### Data excerpts
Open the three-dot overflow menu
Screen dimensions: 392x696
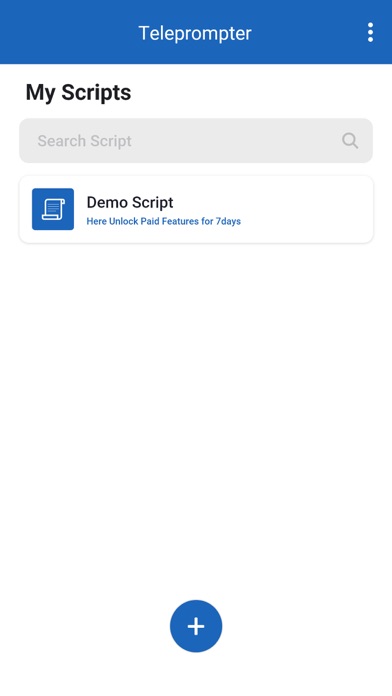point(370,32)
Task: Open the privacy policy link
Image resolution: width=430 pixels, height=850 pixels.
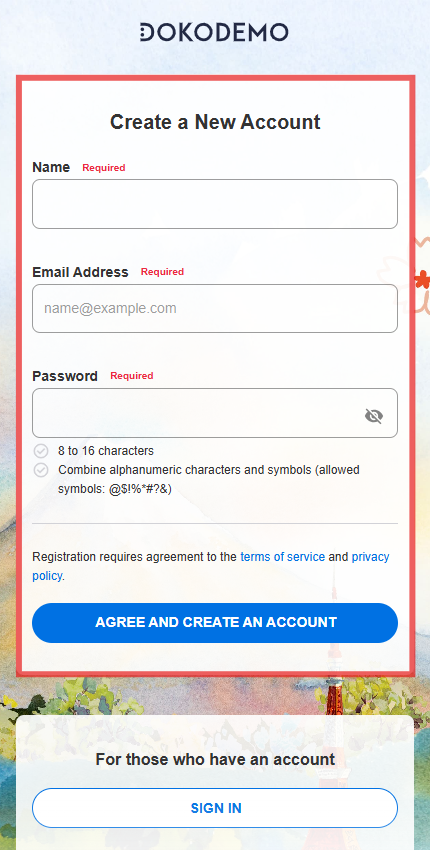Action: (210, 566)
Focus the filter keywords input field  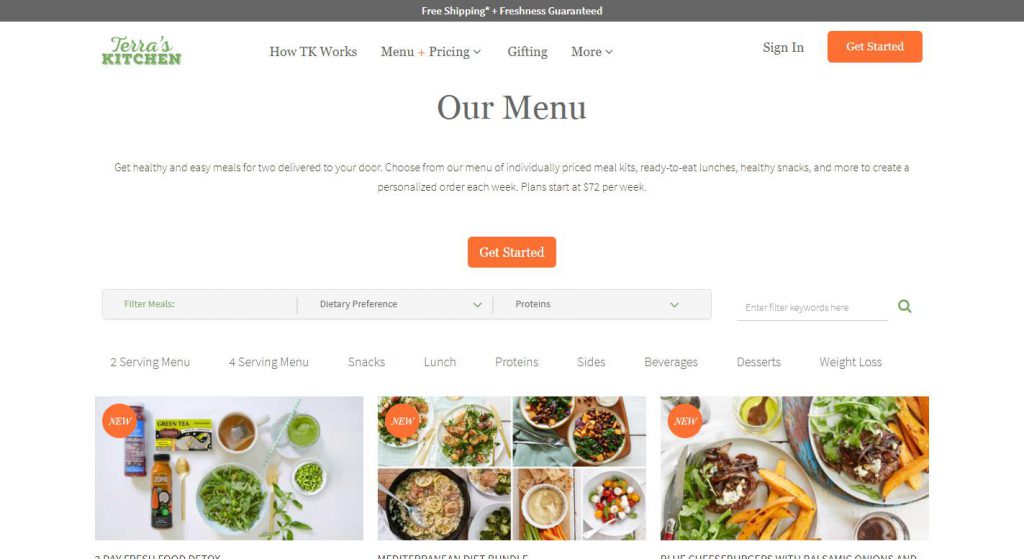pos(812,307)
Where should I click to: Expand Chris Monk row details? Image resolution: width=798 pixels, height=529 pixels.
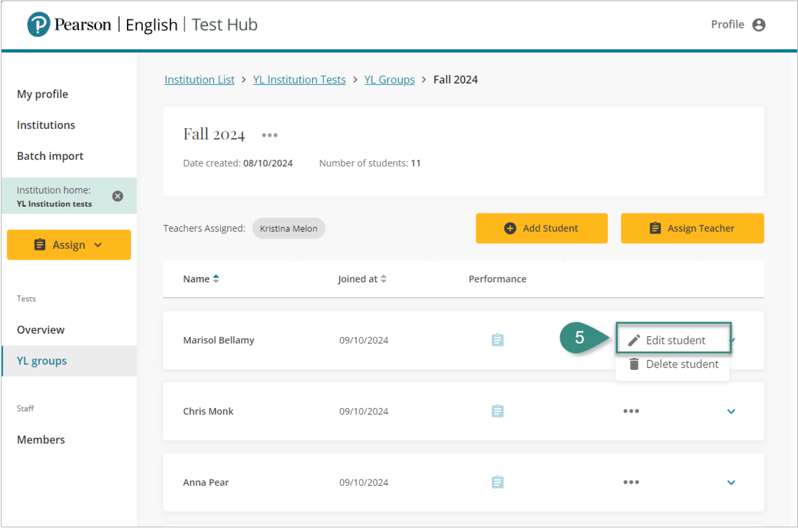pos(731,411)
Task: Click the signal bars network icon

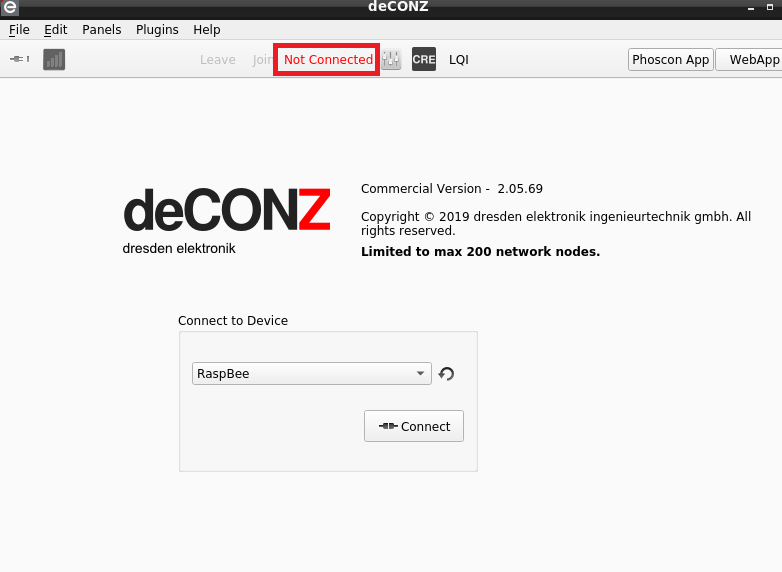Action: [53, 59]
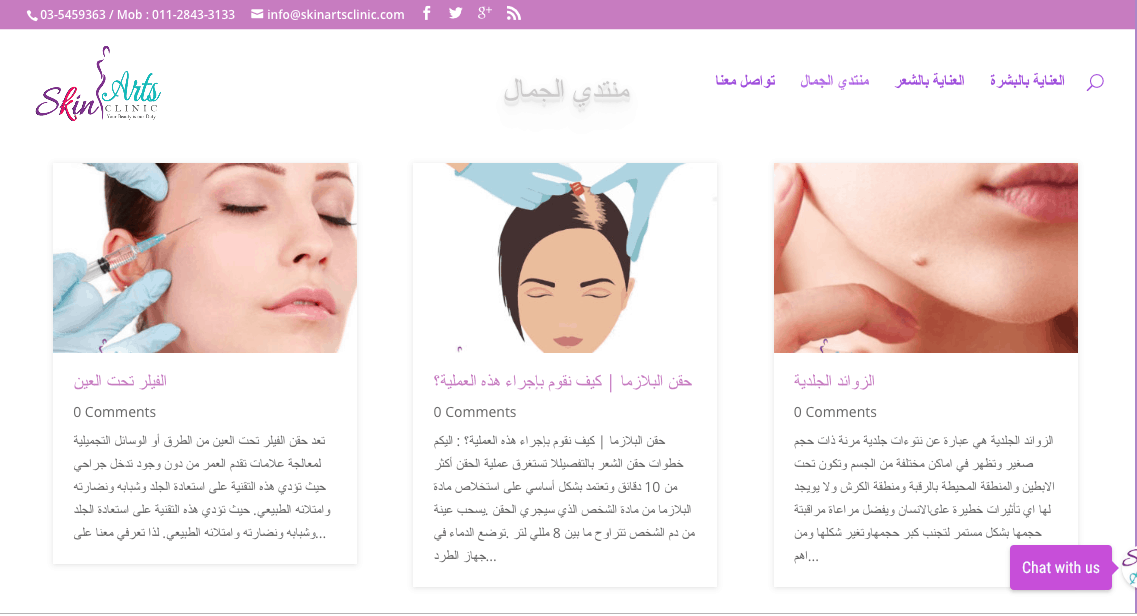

### What the task asks
Scan the entries for lines with the word "Open". The number of such lines is the whole answer.

### Your solution
2